INDIANAPOLIS — Darius Leonard has a list of accomplishments he fell short of last season, and he'll recite them any time a reporter asks whether he remains hungry entering Year 2.
He didn't win the Super Bowl. He wasn't named to the AFC Pro Bowl team. And he didn't win NFL MVP.
The first goal isn't entirely in his hands, and the second was the robbery of 2018. But the third goal would be historic.
Only two defensive players in history have been named league MVP — Minnesota Vikings defensive tackle Alan Page in 1971 and New York Giants linebacker Lawrence Taylor in 1986.
In an increasingly pass-oriented league, only three non-quarterbacks have won the award since 2002 — Seattle Seahawks running back Shaun Alexander (2005), San Diego Chargers running back LaDainian Tomlinson (2006) and Minnesota Vikings running back Adrian Peterson (2012).
Reminded of the supreme odds stacked against an inside linebacker winning the honor, Leonard shrugged.
“It’s still a chip (on my shoulder),” he said. “You make a goal, and you strive to get that goal.”

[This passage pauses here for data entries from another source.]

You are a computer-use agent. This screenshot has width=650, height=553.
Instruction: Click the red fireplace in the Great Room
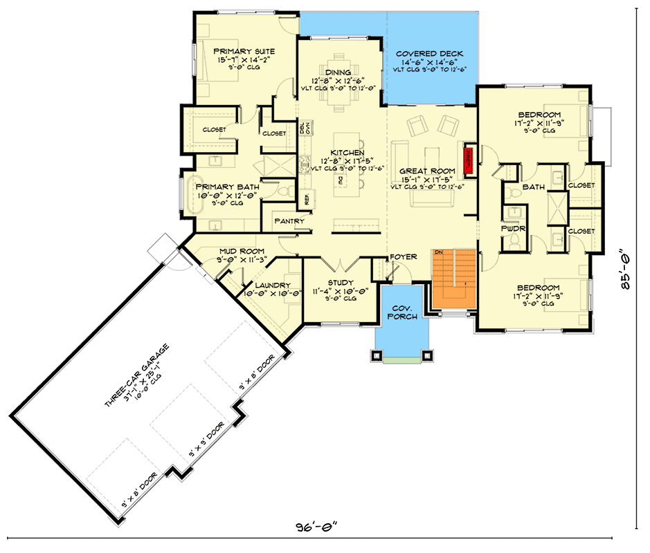pos(468,158)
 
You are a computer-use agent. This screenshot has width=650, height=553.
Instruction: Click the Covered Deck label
pos(429,54)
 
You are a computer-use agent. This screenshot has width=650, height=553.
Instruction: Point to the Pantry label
pos(289,221)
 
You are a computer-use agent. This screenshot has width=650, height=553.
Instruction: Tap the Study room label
pos(341,283)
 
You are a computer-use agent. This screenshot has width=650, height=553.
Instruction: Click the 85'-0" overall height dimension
pos(626,272)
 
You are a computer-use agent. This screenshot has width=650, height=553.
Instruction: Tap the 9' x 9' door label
pos(207,441)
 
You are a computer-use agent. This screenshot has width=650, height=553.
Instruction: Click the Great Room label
pos(427,171)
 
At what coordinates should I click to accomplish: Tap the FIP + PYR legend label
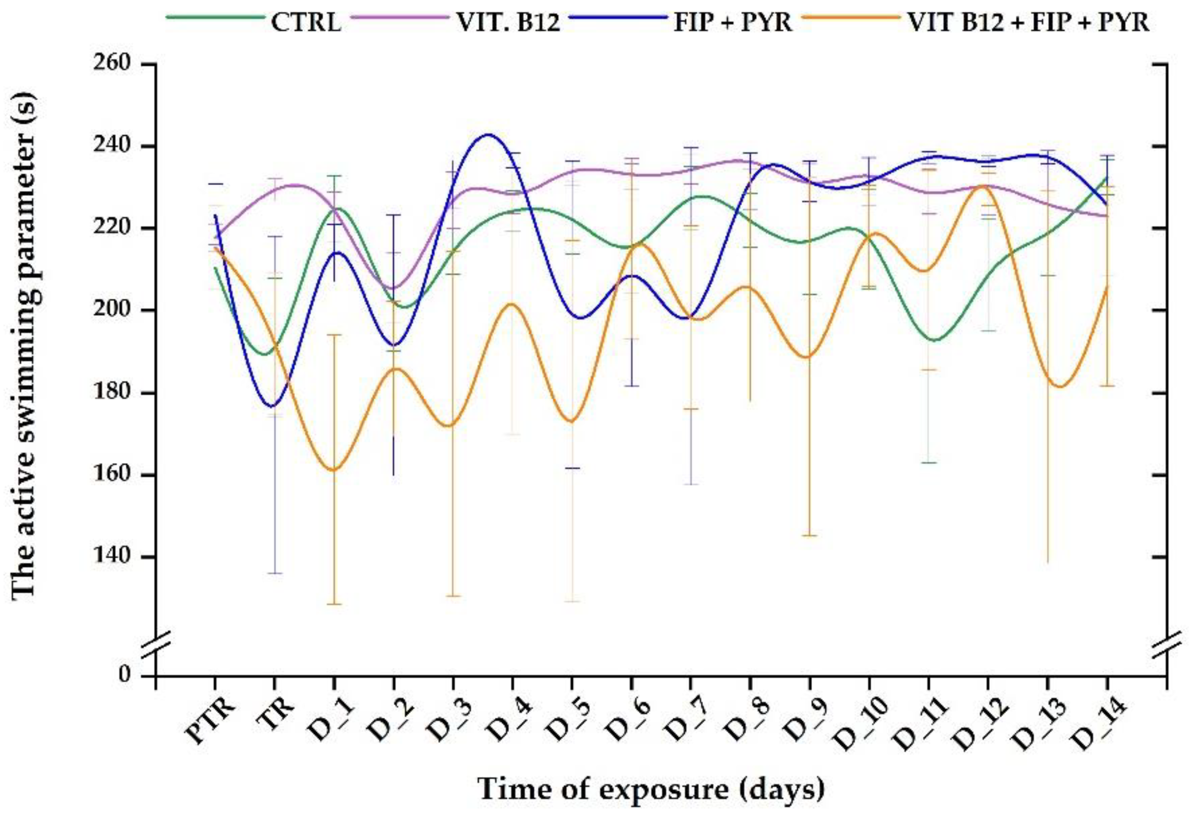pyautogui.click(x=732, y=23)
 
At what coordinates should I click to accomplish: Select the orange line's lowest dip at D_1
pyautogui.click(x=334, y=469)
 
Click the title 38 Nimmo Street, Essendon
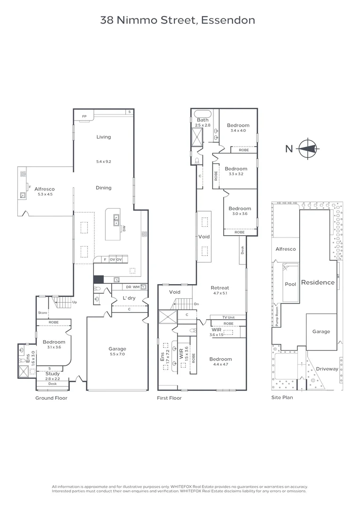pos(178,20)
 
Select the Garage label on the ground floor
pos(117,349)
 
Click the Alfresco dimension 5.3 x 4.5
pos(44,194)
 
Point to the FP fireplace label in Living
pos(85,116)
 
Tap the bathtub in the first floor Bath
pos(203,114)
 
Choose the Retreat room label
pos(220,287)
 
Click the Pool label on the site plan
pos(291,284)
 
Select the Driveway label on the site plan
pos(327,369)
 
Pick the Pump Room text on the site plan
pos(277,317)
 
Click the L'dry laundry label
pos(129,298)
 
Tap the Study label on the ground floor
pos(52,374)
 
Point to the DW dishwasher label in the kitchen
pos(124,229)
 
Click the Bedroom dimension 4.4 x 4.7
pos(221,364)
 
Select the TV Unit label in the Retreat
pos(229,318)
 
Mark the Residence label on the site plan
pos(318,283)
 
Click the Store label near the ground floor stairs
pos(43,312)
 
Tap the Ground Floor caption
pos(51,398)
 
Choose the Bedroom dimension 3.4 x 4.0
pos(238,130)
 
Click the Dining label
pos(104,188)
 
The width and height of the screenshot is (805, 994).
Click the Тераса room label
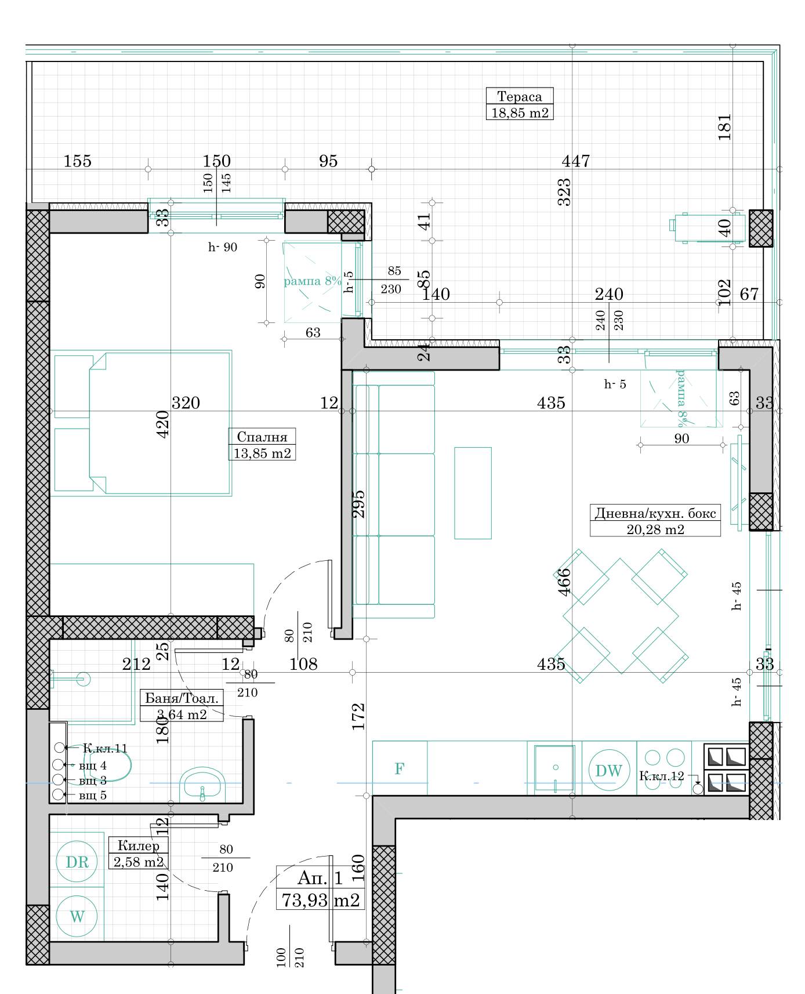click(x=519, y=97)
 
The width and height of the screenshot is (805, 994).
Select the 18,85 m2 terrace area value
click(x=520, y=113)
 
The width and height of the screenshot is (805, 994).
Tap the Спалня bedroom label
click(x=262, y=437)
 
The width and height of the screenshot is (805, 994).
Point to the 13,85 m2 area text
click(x=262, y=453)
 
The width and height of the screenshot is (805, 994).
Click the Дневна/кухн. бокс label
click(x=655, y=513)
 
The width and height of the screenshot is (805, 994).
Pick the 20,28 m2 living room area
click(x=655, y=529)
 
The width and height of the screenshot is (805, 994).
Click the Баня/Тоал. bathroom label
click(x=182, y=698)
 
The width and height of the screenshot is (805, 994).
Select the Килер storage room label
click(x=138, y=846)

So, of course, an early spring ankle surgery isn't going to slow the man known as “The Maniac” down for long, either.
Leonard played most of his rookie season with the Indianapolis Colts on a balky ankle and still set a franchise record for single-season tackles. But he hoped to avoid surgery in the offseason.

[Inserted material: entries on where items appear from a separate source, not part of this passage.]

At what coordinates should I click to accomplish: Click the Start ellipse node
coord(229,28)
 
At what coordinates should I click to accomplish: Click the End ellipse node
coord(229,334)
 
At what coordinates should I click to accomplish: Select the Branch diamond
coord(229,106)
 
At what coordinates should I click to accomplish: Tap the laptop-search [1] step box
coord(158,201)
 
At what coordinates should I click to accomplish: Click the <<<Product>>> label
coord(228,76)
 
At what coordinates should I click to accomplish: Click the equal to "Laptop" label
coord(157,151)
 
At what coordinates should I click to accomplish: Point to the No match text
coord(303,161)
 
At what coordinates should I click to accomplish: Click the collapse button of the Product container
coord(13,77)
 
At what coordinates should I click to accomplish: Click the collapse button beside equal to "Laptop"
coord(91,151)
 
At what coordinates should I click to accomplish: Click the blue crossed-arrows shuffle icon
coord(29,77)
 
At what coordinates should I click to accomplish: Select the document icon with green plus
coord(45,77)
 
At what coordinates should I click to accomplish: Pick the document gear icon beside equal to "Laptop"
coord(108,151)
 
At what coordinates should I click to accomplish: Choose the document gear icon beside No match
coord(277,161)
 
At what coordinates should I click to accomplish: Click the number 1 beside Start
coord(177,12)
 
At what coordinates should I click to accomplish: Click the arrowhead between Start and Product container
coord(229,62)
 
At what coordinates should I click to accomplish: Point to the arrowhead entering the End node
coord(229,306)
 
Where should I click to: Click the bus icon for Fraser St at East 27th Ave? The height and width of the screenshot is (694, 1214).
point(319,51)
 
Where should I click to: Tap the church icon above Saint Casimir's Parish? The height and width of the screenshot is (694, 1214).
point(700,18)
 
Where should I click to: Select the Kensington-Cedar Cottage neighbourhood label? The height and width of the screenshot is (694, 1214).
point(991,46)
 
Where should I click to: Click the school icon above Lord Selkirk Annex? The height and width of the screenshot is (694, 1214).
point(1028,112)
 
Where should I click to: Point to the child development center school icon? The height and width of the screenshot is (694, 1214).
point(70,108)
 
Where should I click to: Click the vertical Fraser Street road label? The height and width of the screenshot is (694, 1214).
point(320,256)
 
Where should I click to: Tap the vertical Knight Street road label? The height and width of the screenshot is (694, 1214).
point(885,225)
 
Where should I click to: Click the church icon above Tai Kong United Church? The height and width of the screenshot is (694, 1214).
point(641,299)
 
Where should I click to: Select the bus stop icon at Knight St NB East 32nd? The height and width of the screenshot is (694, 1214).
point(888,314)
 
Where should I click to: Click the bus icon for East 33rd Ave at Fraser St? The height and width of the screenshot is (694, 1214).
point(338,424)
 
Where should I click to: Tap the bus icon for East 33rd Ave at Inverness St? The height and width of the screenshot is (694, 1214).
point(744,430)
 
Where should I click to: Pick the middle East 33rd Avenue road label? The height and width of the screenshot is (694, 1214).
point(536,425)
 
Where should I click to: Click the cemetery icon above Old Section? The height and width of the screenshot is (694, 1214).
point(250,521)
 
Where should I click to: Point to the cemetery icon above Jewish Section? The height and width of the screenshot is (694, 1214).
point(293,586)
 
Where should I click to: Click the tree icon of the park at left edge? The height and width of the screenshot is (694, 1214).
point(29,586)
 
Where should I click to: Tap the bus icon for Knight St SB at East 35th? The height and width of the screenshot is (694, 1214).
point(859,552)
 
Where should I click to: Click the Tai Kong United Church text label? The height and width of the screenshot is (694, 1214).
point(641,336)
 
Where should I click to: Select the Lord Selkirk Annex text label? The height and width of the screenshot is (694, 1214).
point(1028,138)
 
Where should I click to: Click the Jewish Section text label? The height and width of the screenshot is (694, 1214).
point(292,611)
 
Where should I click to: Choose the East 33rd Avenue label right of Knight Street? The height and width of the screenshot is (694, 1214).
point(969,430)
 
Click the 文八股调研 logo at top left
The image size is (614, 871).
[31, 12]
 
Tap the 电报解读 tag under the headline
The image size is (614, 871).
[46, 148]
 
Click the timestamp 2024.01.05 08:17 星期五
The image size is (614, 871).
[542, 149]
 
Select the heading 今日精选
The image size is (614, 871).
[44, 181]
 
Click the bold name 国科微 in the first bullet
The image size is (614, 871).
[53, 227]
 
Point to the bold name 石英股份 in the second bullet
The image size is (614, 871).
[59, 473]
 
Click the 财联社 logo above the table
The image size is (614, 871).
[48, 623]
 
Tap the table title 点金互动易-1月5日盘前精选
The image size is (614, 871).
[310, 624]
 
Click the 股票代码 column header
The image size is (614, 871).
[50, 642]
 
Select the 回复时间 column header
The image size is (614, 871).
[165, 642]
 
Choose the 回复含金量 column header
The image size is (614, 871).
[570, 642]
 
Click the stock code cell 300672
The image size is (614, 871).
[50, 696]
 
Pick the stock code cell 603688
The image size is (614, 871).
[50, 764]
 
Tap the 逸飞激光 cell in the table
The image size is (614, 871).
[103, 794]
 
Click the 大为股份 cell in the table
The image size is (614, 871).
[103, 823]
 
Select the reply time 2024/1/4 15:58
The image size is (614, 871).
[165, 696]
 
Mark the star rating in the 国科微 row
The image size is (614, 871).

When he reported for offseason conditioning, however, something didn't feel right.
“I thought, with the rest, it would heal by itself,” Leonard said. “But, coming back, running on it, it didn’t feel good. I wasn’t 100 percent. So I was just glad we caught it when we did.”
The 23-year-old is short on specifics when it comes to the injury.
It kept him out of a Thursday night loss against the New England Patriots last year, and the coaches limited his practice time late in the week to compensate throughout the season.
But Leonard claims not even to be certain of what type of surgery was performed to correct the injury.
“I don’t know, honestly,” he said. “I was asleep. All I know, they said they was going in through the back and I would feel better.”
He does feel better now.
Though he'll miss the team's offseason workouts for the second straight year, he has been working hard with the training staff on the side. And, like sidelined quarterback Andrew Luck, he's been a major presence in the meeting room.
For Leonard, the goal is to be 100 percent for training camp in late July. And he's certain that will happen.
As for his loftier aspirations?
Don't expect Leonard to lower his sights any time soon.
“It's just coming from where I came from, not having much growing up and just knowing that I’m one step away from being back where I came,” he said of his motivation. “So I just want to come to work every day and just strive to be the best.”
Every player is trying to prove his worth to the roster this time of year, and the more that player can do, the better his chances of making the team.
Free agent running back Spencer Ware is getting creative with that process.
A high school All-American at quarterback, he unsuccessfully lobbied head coach Andy Reid for the opportunity to throw a pass during a regular season game in his three seasons with the Kansas City Chiefs.
And he's already begun working on Colts head coach Frank Reich.
“(Reich) kind of smirked a little bit and walked away. But, we’ll see,” Ware said. “I’ll go out there one time maybe when Andrew (Luck) is out there and sit beside him and start checking, and he’ll see.”
PLAY OF THE DAY
The highlight of Wednesday's second day of training camp came from rookie cornerback Rock Ya-Sin.
The second round pick out of Temple fought through wide receiver Krishawn Hogan — including what appeared to be an offensive facemask penalty — to intercept quarterback Jacoby Brissett in one-on-one drills.
It was the latest display of Ya-Sin's ballhawk nature, and the 23-year-old admitted a day earlier he's feeling more comfortable with the defensive scheme.
“Finally, my head is not spinning like it was the first few days,” he said. “I think it’s starting to slow down a little bit, and (I'm) starting to get the hang of it.”